[Characteristics and clinical analysis of MLH1 c.463dupC gene mutation in a Lynch syndrome family].

ABSTRACT

In this study, a case of Lynch syndrome (LS) family line with a novel mutation site in the MLH1 c.463dupC gene was reported and the clinical and pathogenic genetic features of this family were analyzed. A 40-year-old female patient with colon cancer diagnosed at the First Affiliated Hospital of Kunming Medical University on October 2, 2020 was retrospectively included. The clinical data of the family were collected and the family lineage was drawn.

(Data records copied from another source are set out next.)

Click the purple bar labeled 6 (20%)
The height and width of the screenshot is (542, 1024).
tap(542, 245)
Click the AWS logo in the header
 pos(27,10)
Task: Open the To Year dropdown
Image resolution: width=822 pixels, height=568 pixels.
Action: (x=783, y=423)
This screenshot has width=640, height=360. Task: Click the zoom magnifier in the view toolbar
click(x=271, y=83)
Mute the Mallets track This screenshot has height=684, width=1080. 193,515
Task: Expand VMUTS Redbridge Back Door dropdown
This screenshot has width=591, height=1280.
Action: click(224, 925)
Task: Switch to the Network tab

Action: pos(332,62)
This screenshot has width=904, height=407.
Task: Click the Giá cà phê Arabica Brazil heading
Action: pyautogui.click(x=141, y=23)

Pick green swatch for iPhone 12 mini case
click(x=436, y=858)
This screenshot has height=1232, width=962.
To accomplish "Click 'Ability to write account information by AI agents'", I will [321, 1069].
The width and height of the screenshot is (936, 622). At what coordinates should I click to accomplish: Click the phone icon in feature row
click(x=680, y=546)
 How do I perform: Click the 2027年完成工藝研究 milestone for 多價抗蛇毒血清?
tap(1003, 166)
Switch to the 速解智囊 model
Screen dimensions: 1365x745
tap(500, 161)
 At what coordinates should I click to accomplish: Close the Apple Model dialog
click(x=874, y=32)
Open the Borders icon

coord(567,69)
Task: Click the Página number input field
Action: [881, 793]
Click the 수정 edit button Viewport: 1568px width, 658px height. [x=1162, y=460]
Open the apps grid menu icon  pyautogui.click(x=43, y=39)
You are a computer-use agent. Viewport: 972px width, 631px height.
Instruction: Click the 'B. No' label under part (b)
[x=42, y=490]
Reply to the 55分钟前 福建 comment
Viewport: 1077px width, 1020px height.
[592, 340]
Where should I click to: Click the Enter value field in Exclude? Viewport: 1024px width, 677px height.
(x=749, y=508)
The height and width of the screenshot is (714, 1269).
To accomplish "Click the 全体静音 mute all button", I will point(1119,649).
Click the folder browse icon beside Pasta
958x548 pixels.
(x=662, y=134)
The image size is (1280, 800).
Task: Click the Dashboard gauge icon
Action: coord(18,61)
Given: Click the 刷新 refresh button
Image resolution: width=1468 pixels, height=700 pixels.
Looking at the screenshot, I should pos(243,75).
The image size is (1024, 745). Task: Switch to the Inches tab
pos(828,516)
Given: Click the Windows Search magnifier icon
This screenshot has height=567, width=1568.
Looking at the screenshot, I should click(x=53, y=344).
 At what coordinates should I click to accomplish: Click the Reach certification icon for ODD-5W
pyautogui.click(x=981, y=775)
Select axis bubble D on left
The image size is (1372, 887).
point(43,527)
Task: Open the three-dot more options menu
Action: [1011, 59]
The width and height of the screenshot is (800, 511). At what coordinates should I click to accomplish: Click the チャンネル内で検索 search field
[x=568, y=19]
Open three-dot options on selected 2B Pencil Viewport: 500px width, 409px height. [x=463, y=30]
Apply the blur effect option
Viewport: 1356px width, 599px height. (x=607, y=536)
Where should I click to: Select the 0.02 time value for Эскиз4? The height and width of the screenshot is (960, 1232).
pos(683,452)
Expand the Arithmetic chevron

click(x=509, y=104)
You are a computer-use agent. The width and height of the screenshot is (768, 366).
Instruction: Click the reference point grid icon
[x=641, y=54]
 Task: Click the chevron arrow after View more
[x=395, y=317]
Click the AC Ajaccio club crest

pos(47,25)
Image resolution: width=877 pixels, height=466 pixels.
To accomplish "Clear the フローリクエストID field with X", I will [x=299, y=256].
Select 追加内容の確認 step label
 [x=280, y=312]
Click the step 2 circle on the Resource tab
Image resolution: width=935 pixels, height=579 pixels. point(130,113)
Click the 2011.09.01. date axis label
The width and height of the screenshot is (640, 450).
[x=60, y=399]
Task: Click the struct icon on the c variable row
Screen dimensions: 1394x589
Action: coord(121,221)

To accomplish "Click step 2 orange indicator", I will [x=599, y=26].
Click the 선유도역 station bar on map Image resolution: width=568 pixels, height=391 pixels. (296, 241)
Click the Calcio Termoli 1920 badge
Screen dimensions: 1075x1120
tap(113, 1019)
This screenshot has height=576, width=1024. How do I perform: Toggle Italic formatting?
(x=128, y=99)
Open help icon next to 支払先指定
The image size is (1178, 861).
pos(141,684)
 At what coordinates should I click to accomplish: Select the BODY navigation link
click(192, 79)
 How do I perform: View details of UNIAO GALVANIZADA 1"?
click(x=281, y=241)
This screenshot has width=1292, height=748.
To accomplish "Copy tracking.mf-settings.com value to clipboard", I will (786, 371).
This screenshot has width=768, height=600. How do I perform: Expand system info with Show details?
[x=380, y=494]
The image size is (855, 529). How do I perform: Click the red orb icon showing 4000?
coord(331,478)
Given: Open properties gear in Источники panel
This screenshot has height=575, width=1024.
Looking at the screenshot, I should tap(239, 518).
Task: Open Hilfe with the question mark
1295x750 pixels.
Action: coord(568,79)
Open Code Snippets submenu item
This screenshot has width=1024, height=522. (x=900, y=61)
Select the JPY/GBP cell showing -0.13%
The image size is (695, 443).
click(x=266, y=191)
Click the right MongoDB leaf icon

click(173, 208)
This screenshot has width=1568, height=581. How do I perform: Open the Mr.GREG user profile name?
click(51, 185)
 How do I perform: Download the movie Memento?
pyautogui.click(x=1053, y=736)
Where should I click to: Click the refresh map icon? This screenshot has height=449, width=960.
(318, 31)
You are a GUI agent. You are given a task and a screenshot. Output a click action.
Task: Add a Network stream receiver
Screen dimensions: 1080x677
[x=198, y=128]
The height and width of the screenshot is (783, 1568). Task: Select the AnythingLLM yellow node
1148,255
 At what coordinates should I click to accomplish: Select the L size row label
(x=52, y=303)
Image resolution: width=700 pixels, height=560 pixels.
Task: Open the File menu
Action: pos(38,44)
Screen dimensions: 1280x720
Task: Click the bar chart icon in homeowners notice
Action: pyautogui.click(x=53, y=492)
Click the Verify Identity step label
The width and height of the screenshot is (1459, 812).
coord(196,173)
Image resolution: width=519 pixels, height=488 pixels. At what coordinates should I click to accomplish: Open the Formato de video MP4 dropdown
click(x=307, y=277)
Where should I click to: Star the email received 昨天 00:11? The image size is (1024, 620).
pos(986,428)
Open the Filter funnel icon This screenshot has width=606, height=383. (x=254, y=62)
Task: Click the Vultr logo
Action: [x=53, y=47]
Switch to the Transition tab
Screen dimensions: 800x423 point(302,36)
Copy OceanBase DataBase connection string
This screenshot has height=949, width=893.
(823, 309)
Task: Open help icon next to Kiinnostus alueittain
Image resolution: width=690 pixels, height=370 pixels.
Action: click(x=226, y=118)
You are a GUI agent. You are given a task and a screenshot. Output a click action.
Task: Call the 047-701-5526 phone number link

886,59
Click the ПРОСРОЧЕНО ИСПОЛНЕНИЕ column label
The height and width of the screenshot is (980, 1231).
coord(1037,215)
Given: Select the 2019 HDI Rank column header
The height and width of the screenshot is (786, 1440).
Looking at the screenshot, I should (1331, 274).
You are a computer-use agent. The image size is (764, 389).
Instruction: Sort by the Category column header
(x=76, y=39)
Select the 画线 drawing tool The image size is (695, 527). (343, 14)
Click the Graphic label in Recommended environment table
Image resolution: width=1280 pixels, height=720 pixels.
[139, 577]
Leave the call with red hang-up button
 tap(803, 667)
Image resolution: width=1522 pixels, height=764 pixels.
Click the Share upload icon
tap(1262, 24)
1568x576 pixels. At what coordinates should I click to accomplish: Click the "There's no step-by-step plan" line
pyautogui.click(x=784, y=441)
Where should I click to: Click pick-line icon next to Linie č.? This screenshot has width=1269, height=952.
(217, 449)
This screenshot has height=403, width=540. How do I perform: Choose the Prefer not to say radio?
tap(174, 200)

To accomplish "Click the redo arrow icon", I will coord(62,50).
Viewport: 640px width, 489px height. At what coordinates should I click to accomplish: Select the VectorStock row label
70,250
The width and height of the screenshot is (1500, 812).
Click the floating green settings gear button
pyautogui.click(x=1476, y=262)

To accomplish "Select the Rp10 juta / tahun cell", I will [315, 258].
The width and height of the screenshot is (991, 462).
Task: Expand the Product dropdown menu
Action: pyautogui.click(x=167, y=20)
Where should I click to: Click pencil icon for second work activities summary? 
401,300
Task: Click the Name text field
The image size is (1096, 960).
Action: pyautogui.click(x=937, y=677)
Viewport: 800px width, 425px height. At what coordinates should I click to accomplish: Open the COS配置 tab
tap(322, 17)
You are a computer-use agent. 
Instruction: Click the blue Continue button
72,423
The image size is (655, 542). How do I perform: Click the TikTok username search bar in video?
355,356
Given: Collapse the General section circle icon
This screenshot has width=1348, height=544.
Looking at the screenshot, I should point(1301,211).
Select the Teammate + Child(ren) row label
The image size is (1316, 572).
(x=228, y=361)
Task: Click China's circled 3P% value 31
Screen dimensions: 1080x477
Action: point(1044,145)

The family tumor history met the Amsterdam Criteria Ⅱ and the diagnostic criteria of LS in Chinese, which was a typical LS family lineage. A germline code-shift missense mutation c.463dupC in the MLH1 gene located in exon 6, a possible pathogenic variant, was detected by second-generation sequencing (NGS) in the patient. Subsequently, Sanger sequencing was performed on a total of 20 direct lineage members of the family of the MLH1 gene, 7 cases were found to harbor the mutation and included in the LS high-risk control. Follow-up to October 2023 showed that the patient had endometrial and cervical polyps, one case had colorectal cancer, and two cases had intestinal polyps, all were treated with early intervention and therapy; two cases did not show any clinical symptoms. This study is the first to report a new mutation site for the potentially pathogenic MLH1 c.463dupC, providing a rationale for the pathogenicity of the mutation and standardized health management for familial carriers.